7 Facts zu schwülem Wetter

  1. Grundsätzlich wird eine Wettersituation dann als schwüles Wetter bezeichnet, wenn eine hohe Temperatur mit einer hohen relativen Luftfeuchtigkeit einhergeht.
  2. Schwüle kann bei Temperaturen von 16 Grad Celsius beginnen. Jedoch muss bei solch einer noch verhältnismäßig geringen Temperatur die Luftfeuchtigkeit mit 99% extrem hoch sein, um als Schwüle empfunden zu werden.

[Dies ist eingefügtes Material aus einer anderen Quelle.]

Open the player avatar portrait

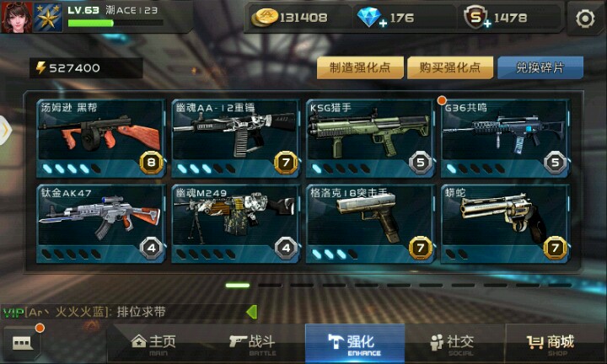click(x=16, y=17)
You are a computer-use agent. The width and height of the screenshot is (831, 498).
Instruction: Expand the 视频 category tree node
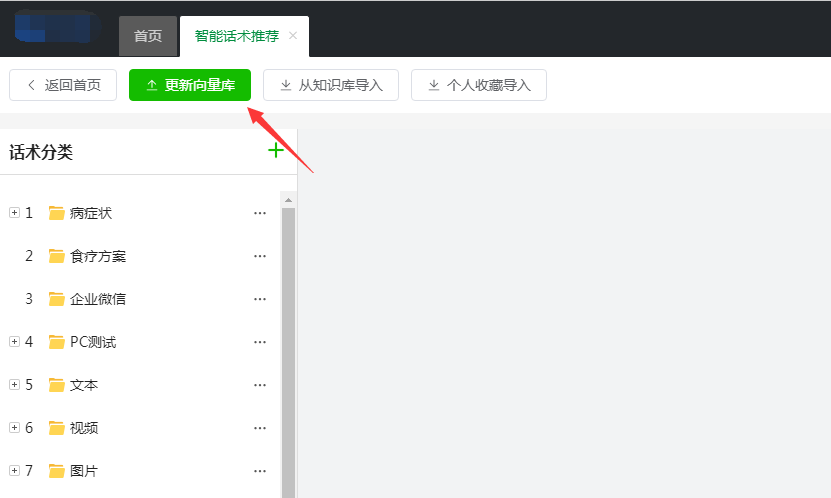pyautogui.click(x=14, y=428)
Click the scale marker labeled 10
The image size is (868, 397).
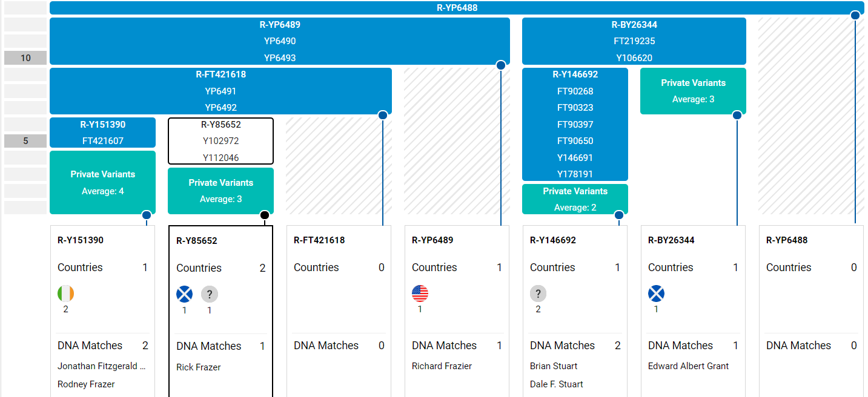25,58
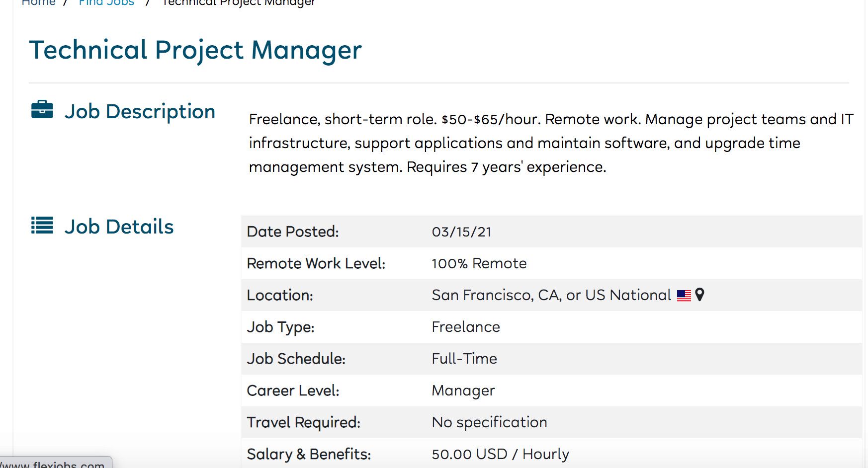Click the 100% Remote work level value
Image resolution: width=868 pixels, height=468 pixels.
479,263
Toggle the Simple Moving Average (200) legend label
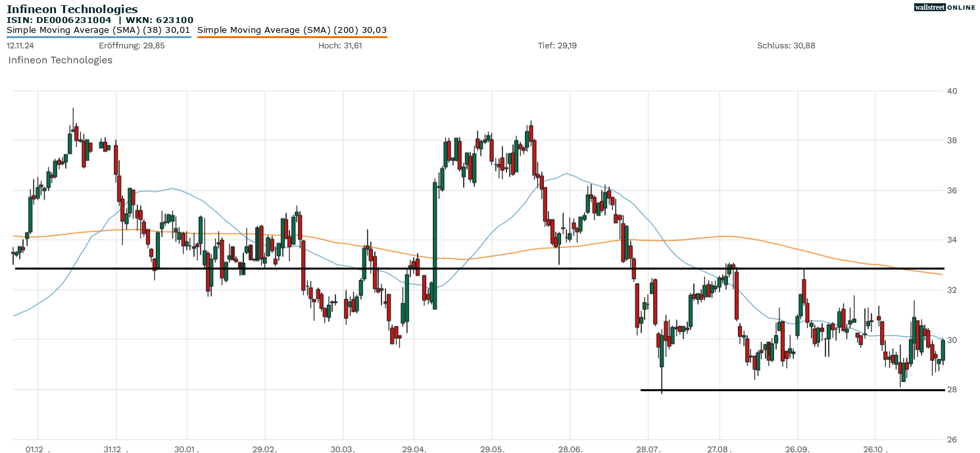Screen dimensions: 980x453 pyautogui.click(x=292, y=30)
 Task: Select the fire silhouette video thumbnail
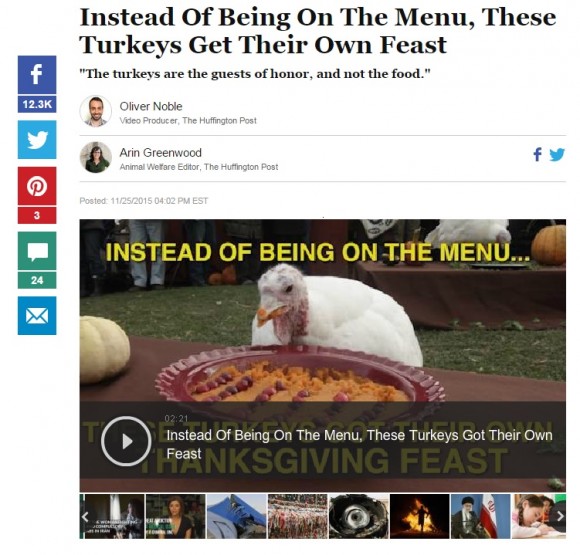pos(419,516)
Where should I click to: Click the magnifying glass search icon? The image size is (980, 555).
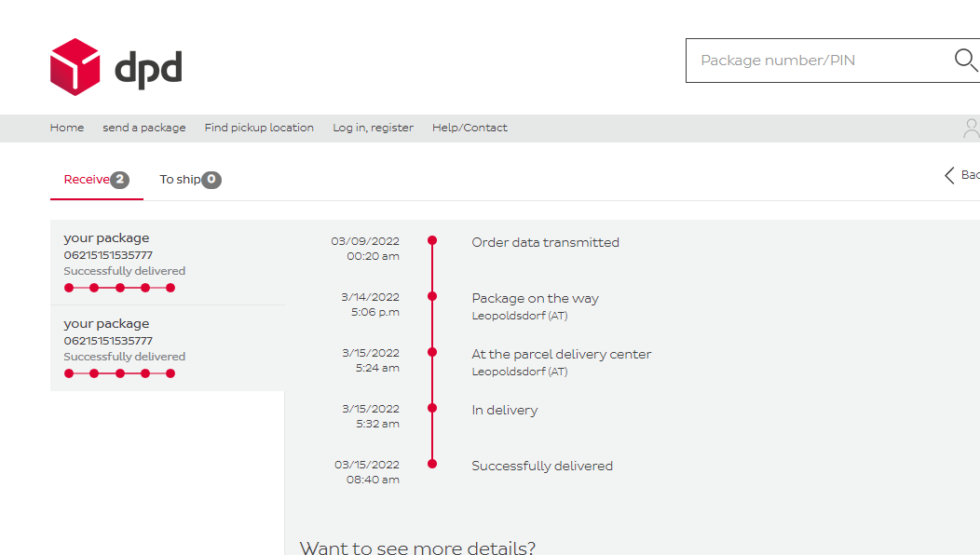tap(965, 61)
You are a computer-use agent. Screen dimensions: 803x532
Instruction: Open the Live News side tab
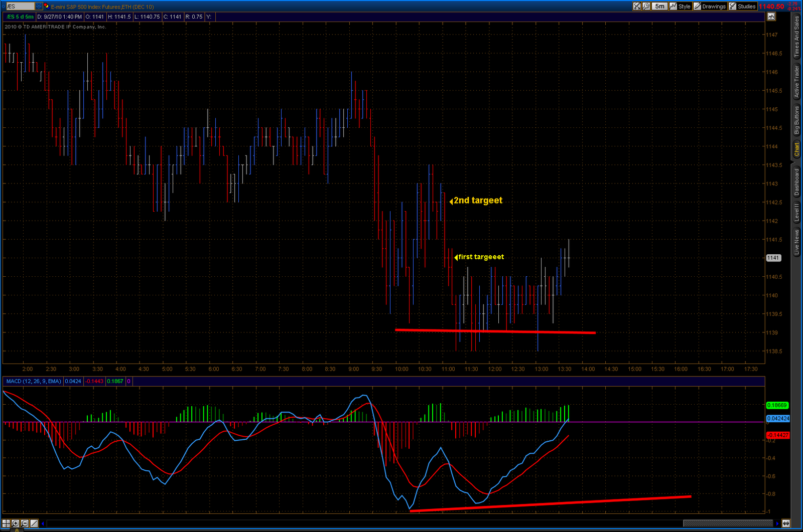796,242
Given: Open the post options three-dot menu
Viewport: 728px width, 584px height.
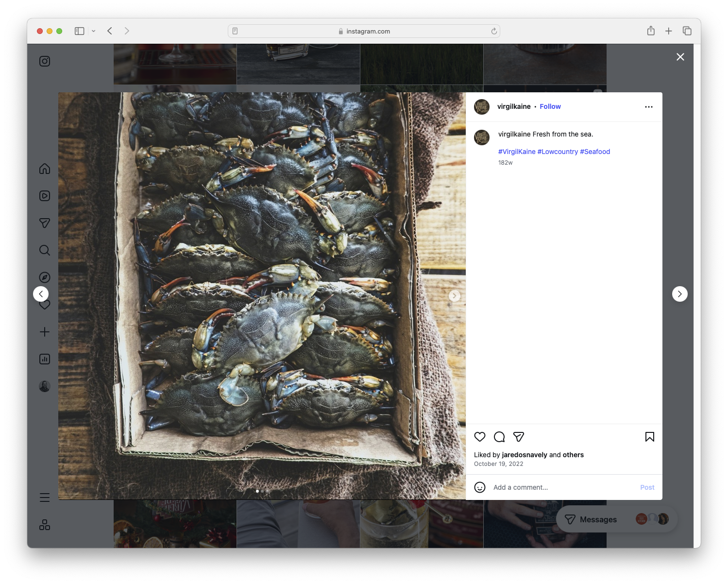Looking at the screenshot, I should (649, 106).
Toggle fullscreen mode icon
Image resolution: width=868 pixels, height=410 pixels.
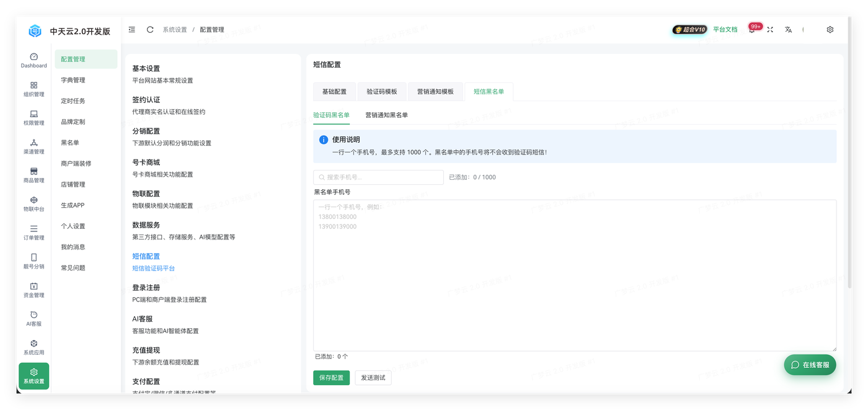pyautogui.click(x=770, y=30)
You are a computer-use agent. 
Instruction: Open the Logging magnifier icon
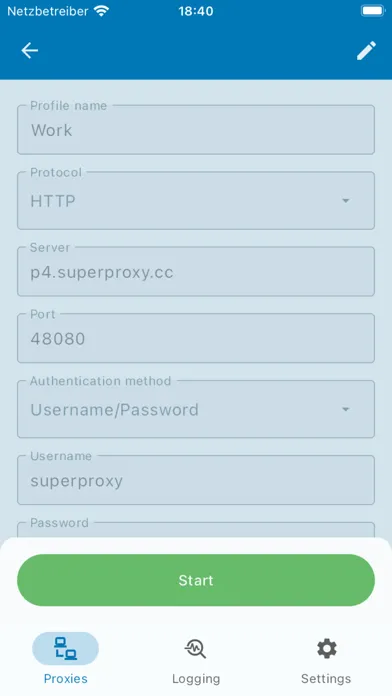pos(196,649)
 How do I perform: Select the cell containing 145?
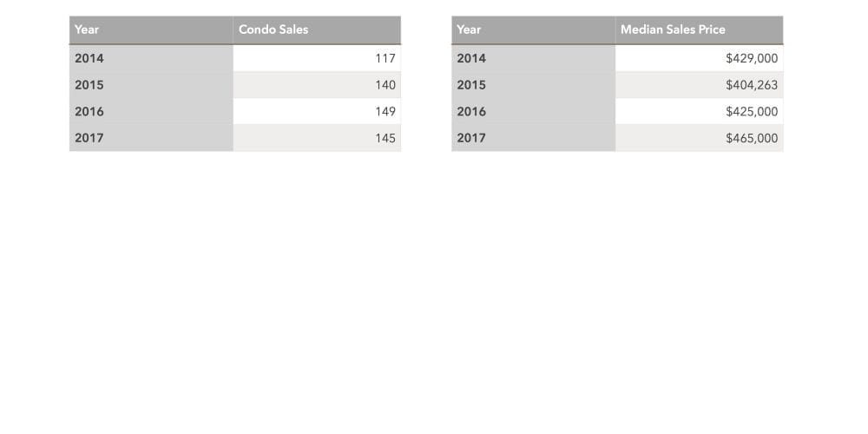tap(317, 138)
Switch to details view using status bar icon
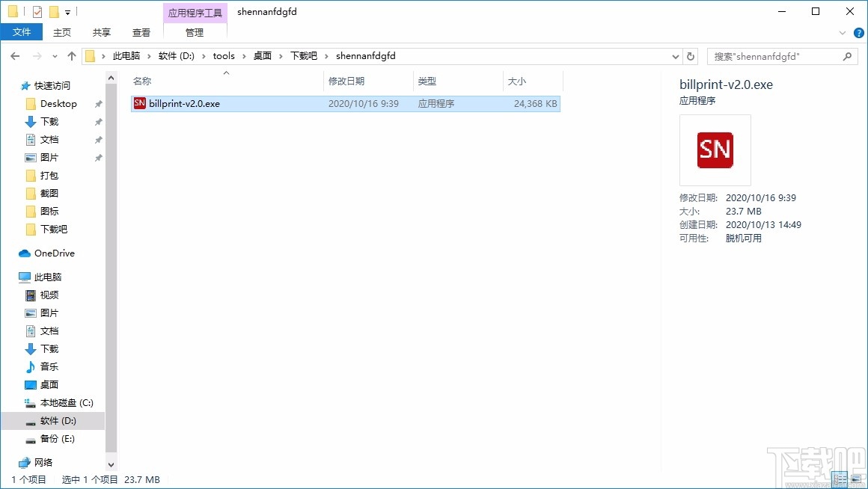868x489 pixels. pyautogui.click(x=839, y=479)
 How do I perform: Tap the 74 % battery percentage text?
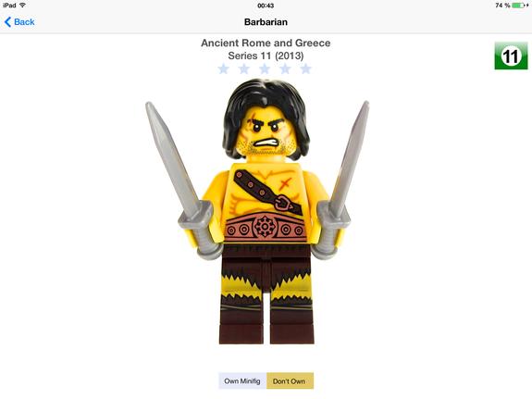point(502,6)
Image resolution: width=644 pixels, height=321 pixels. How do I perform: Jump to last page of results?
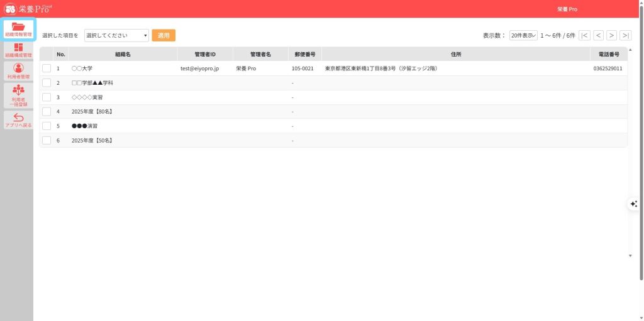625,36
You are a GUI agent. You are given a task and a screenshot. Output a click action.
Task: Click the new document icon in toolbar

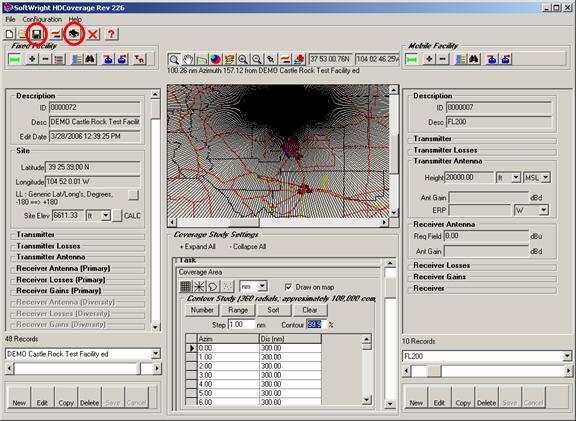click(10, 34)
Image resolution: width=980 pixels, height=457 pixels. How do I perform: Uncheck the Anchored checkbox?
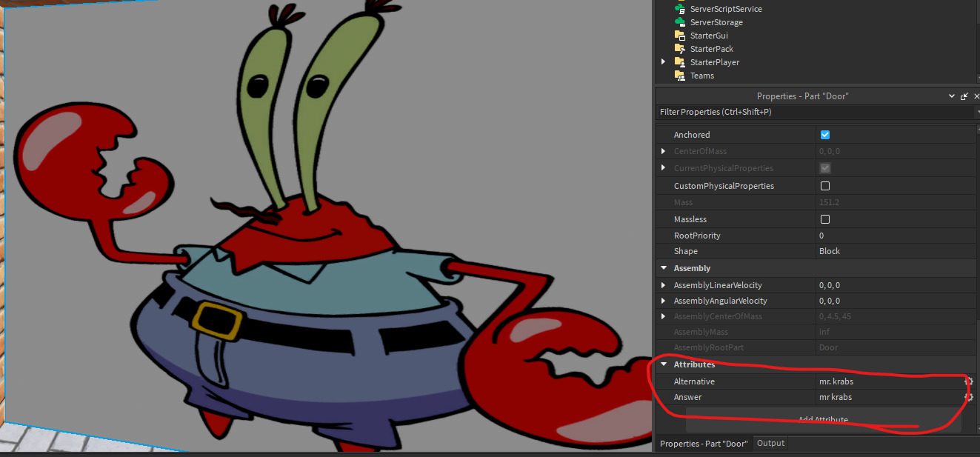click(825, 135)
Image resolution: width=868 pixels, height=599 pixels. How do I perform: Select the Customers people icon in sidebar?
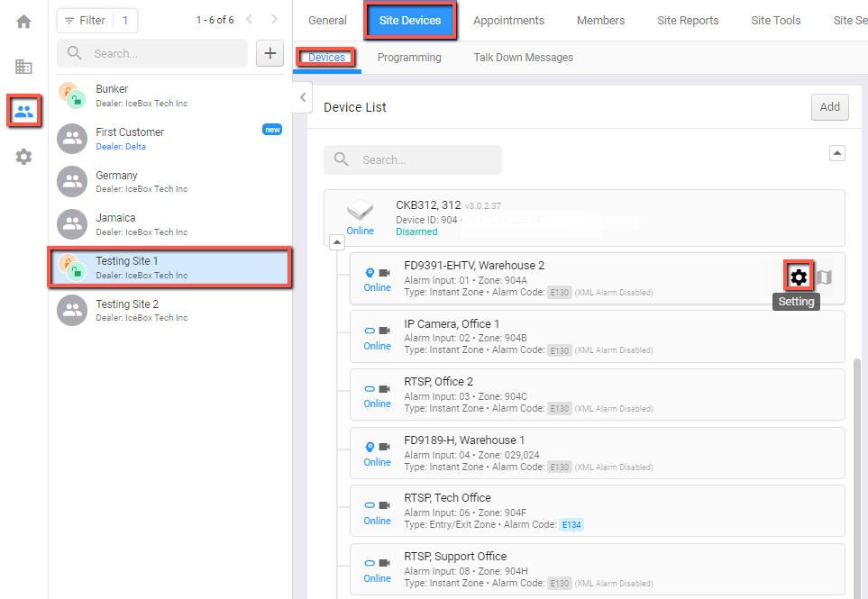23,111
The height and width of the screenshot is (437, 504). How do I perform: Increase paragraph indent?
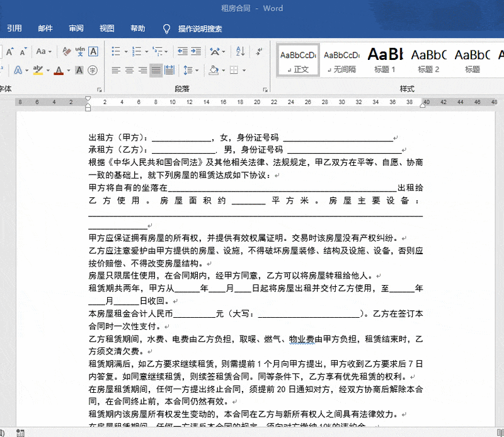pyautogui.click(x=196, y=51)
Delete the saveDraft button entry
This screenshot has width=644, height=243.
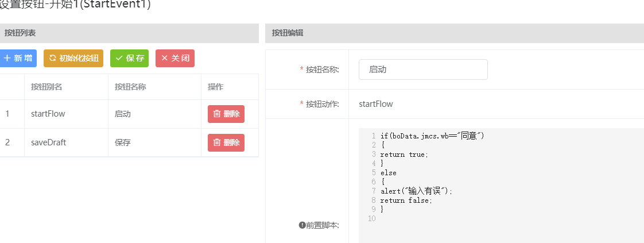(x=226, y=142)
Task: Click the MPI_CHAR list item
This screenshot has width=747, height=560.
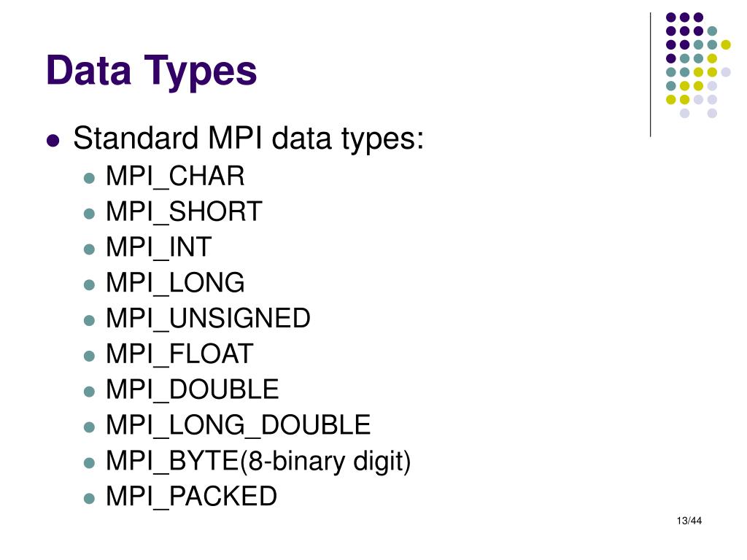Action: (x=175, y=176)
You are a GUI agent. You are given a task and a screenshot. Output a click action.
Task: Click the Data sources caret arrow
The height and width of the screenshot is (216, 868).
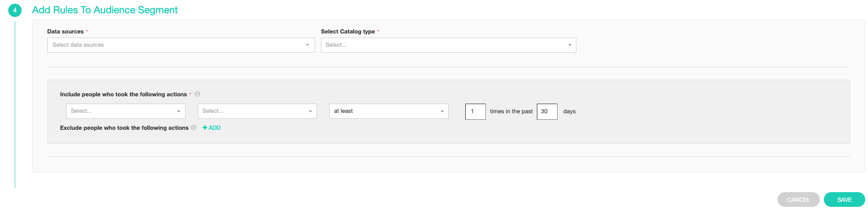[307, 45]
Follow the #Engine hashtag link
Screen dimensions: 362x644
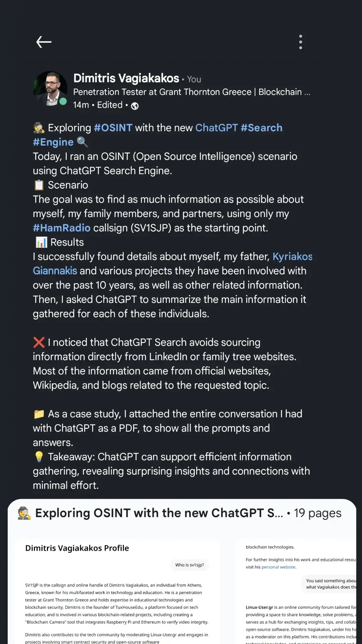(53, 142)
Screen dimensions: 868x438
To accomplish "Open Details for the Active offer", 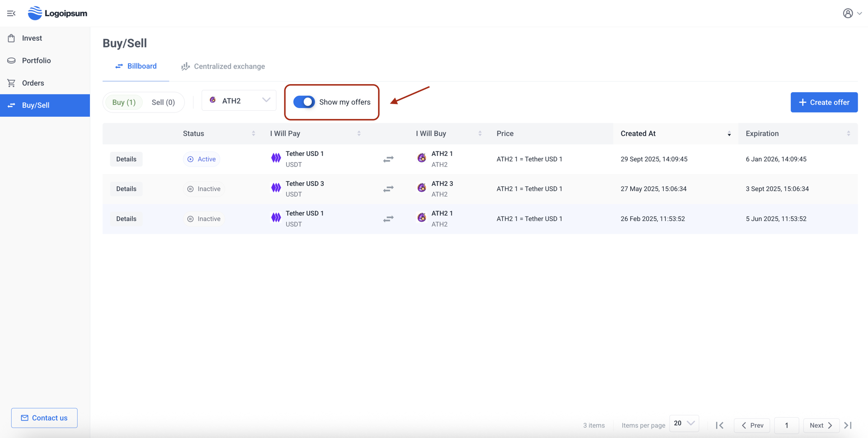I will click(126, 159).

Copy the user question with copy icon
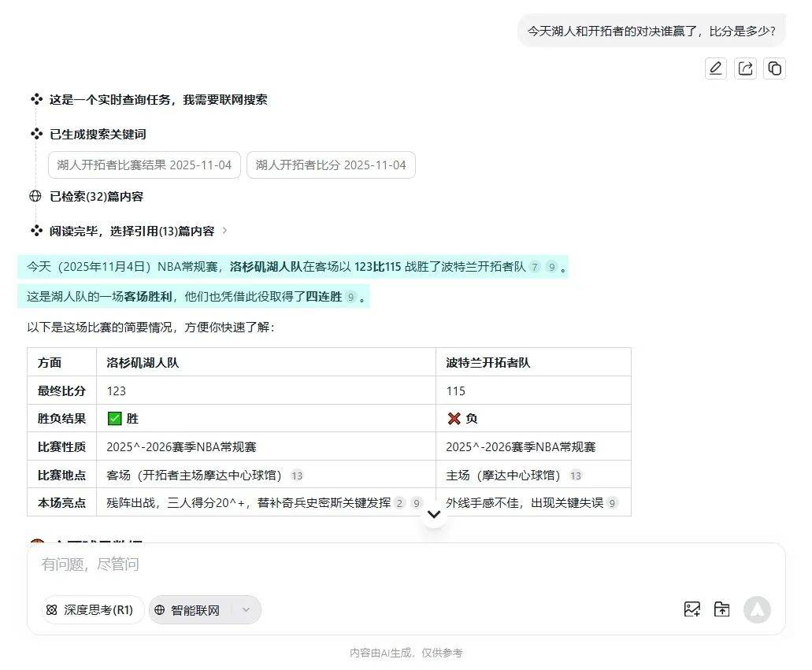pyautogui.click(x=775, y=68)
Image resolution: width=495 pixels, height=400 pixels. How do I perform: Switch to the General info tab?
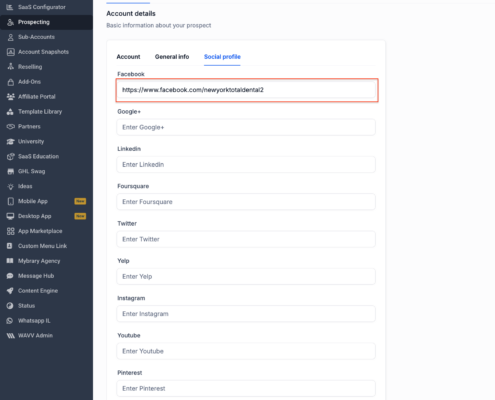pos(172,57)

  3. Mit steigender Temperatur nimmt die Luftfeuchtigkeit ab, die für ein schwüles Wetter von Nöten ist. Bei 30 Grad Celsius reicht schon eine Luftfeuchtigkeit von mindestens 45%.
  4. Trotz allem ist schwüles Wetter und dessen Empfinden etwas Subjektives. Nicht jeder Mensch muss also eine Schwüle auch als eben diese empfinden.
  5. Eine schwache Bewegung der Luft, sprich wenig Wind, kann schwüles Wetter begünstigen.
  6. In tropischen und subtropischen Gebieten kommt schwüles Wetter am häufigsten vor. Doch auch in Gegenden mit gemäßigtem Klima wie bei uns in Deutschland, sind die Voraussetzungen für Schwüle gerade in der Nähe von Ballungszentren gegeben.
  7. In Deutschland ist die Rheinebene besonders anfällig für solch eine Witterung, da dieses Gebiet aufgrund des Rheins eine hohe Luftfeuchtigkeit aufweist und auch bezüglich der Temperaturen zu der wärmsten Gegend in Deutschland gehört.